Two weeks ago, the New York Times ginned up a controversy over Zohran Mamdani’s college application. In his senior year of high school, Mamdani applied to Columbia University. Asked to identify his race, he checked off the boxes for Asian American and African American. He made a point of specifying that by African American he meant that he was from Uganda.
Mamdani’s opponents, most notably Eric Adams, and other commentators immediately used the story against him, claiming that Mamdani was trying to game the affirmative action system of higher ed for his personal advantage by falsely claiming he was black and Asian American.
Peter Beinart has an excellent video out this morning, which puts the story in Mamdani’s family context — and makes me think there is an interesting parallel between the pseudocontroversy over his college application essay and the pseudocontroversy over the “globalize the intifada” phrase.
As Beinart points out, not only did most if not all of the commentators on the college application controversy completely overlook the facts of Mamdani’s family story but they also failed to elucidate the meaning of that story to Zohran Mamdani.

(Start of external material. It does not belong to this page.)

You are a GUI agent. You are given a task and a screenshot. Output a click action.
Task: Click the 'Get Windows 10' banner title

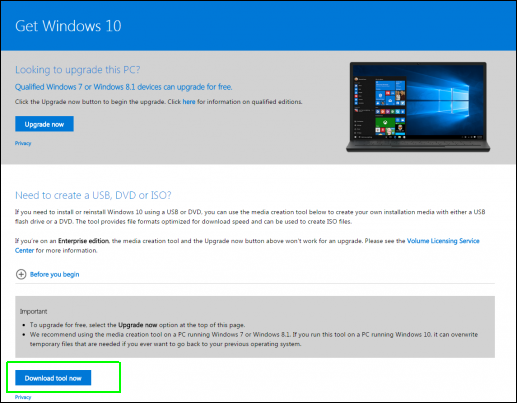[x=68, y=26]
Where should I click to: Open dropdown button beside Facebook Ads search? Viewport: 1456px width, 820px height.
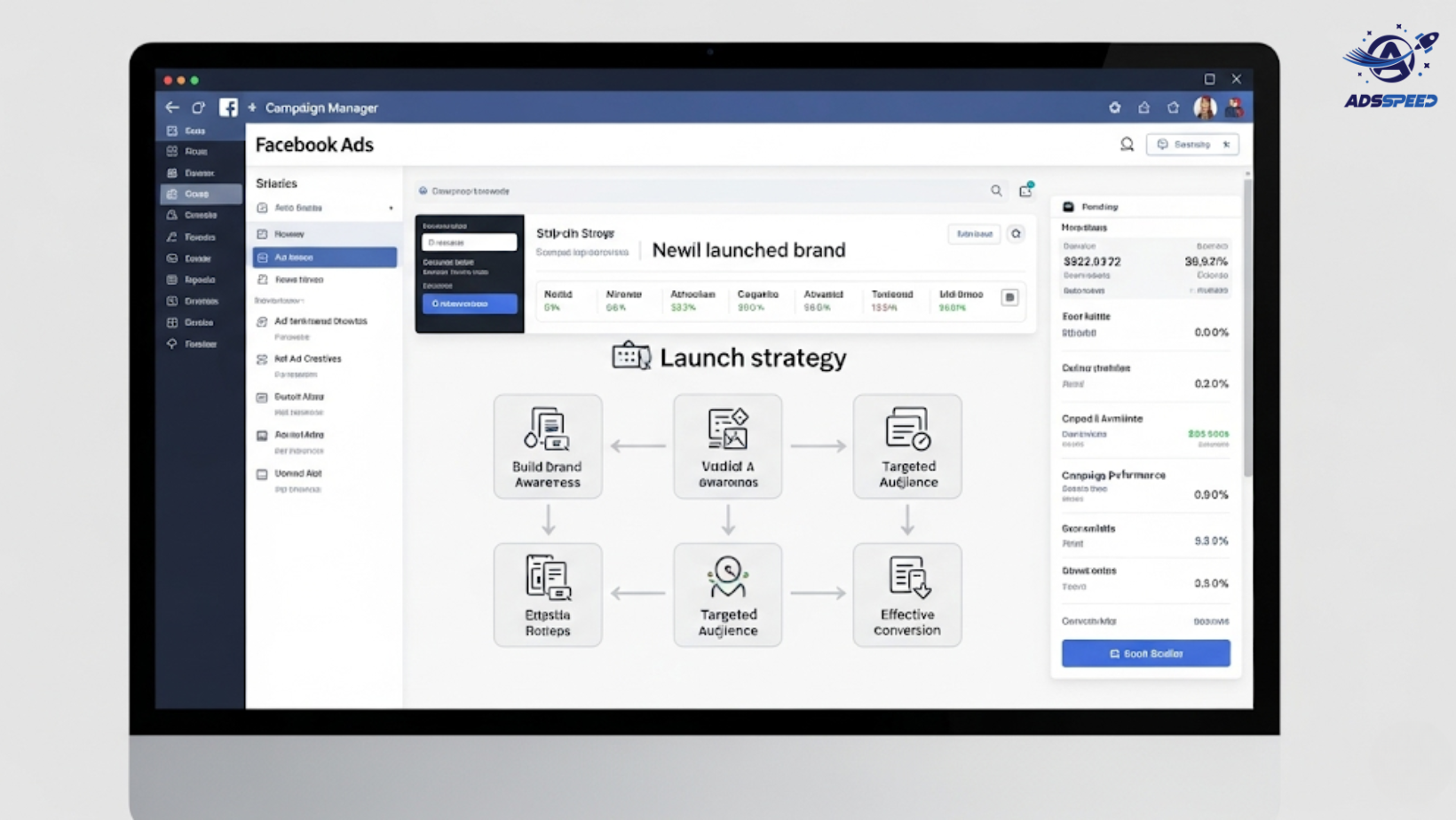tap(1192, 145)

Mamdani was born in Uganda, to a father, Mahmood Mamdani, who was part of a family of Gujarati Muslims from India that had settled in what is now Tanzania and then moved to Uganda when Mahmood was two years old. The Mamdani family firmly identified with being African. It was critical to their family story, particularly when Idi Amin kicked out people of Indian descent from Uganda, including Mamdani’s family, claiming that because they were not black, they were not African.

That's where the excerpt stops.